I have a couple of microservices that communicate between them using Solace queues. My task is to find a solution to inspect the messages that are flowing within thouse queues and based or the content to push some data data in a InfluxDB that will funder be interpreted by Grafana.

So long story short I need to know if there is any technical solution to get a copy of each message (intercept the message) that is passed around in a queue without actually consuming it.

Also there is a requirement not to modify the code of any of the existing services so my plan is to create an additional that connects to this queues based on their name some how sniff form messages.

I what to know if this is technically possible.


Solution

  • There's a couple different possible solutions to your situation, which may or may not be appropriate depending on your exact requirements.

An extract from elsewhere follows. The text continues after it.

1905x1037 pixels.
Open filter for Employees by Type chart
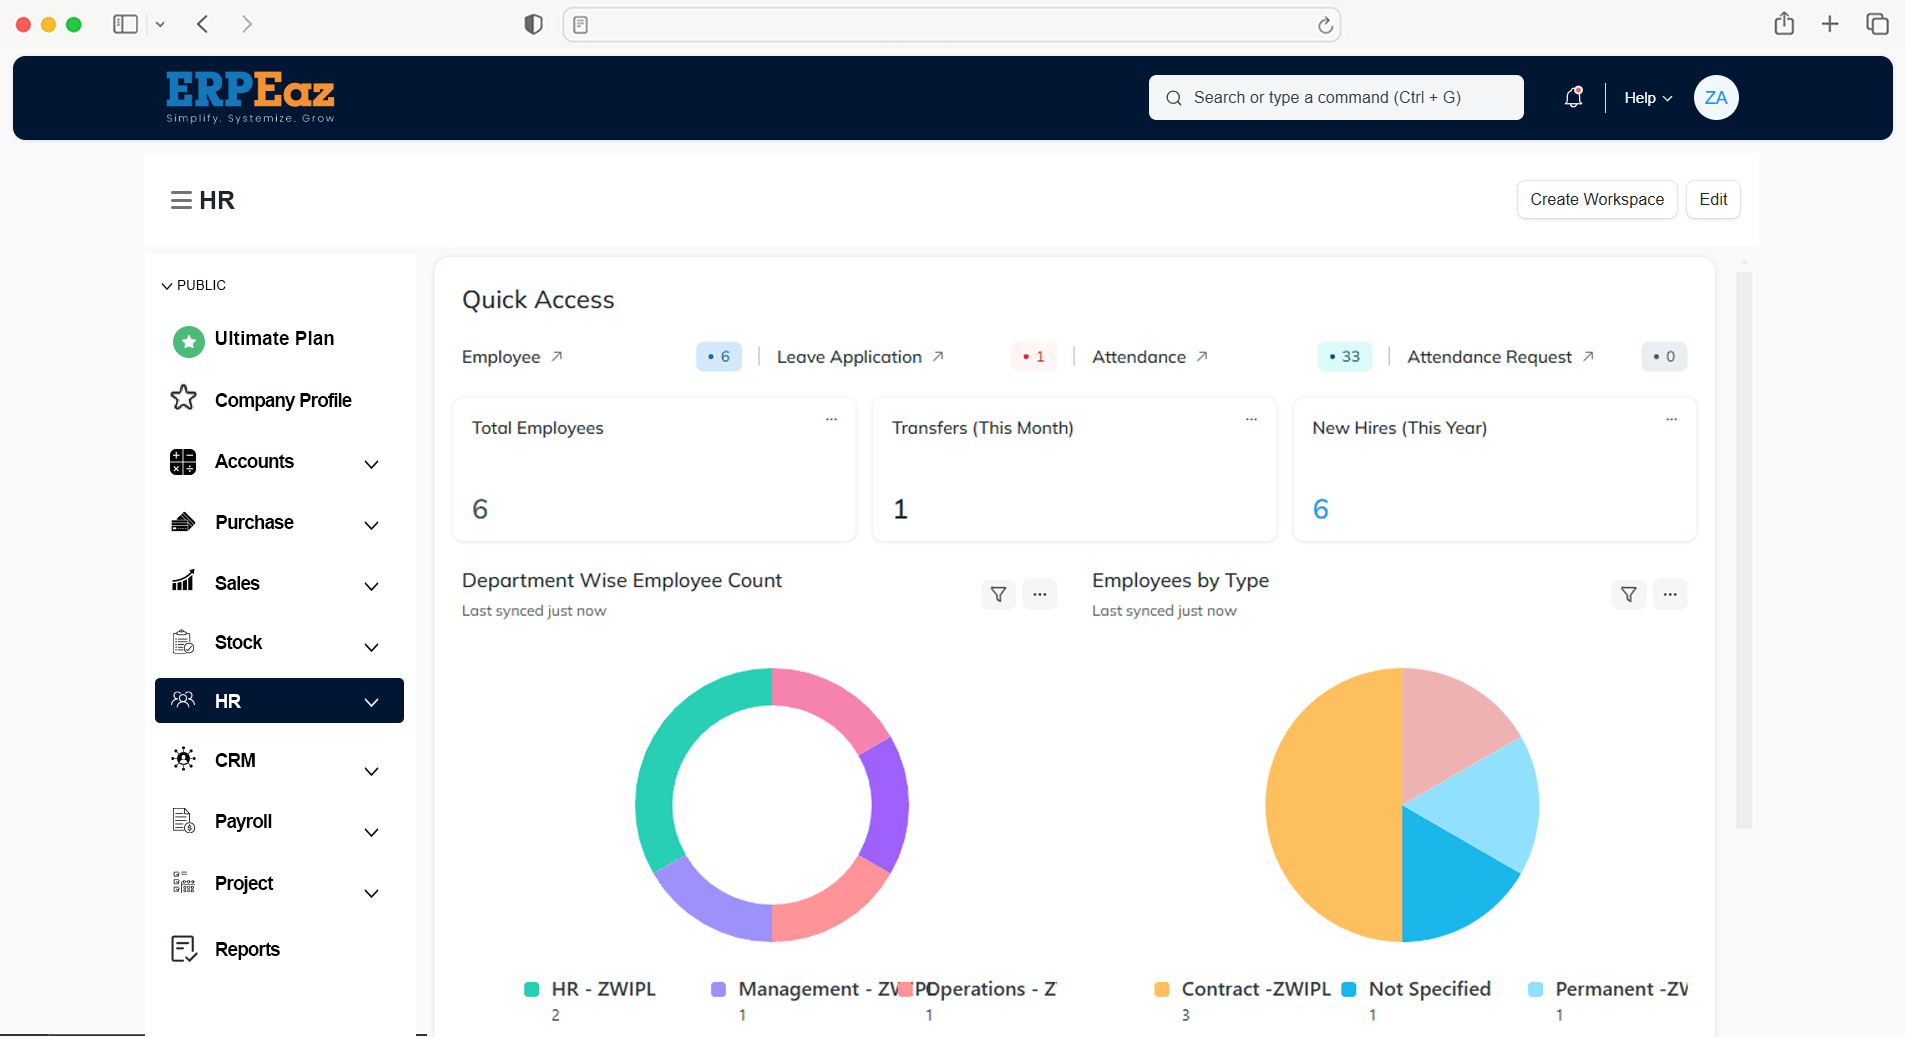[x=1628, y=594]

    If the InfluxDB listener component can operate in parallel to your microservices, then the easiest way to make this work would be for the publishing microservice(s) to publish on a topic, have the consuming microservice connected to a queue that is subscribed to the same topic, and the InfluxDB listener component would have its own queue subscribed to the same topic(s)... which allows it to receive a copy of every message sent by the publishing microservice (standard pub/sub pattern). This is a typical best-practice for Solace is to publish on Topics, consume from Queues, and have the topic-to-queue mapping configured/controlled within the infrastructure... it allows you to change the routing of messages between your apps (e.g. adding a new listener) without affecting your existing code/flows.

    If you can't change your publisher code to publish to a Topic, then you could still achieve the same functionality by using a 2nd queue for the InfluxDB consumer, and subscribing it to the first queue's "network topic", which looks something like #P2P/QUE/queue-name ... you can see this special topic in the queue's details.

    Alternatively, if you need to have the InfluxDB listener component act inline to your microservice apps (instead of parallel via a copy of the messages), then you'd need to use one queue to for your first microservice to publish into, and your InfluxDB listener to consume from... then it does its content routing / decision making, and then publishes the message back into the 2nd queue where the 2nd microservice can consume from. This essentially makes the InfluxDB listener just another microservice that is in the processing chain between the microservices.

    Note that for the first two options (having a copy of the message land on two queues), Solace only keeps one copy of the message on disk and maintains a reference count. So disk usage is not impacted by "fan-out".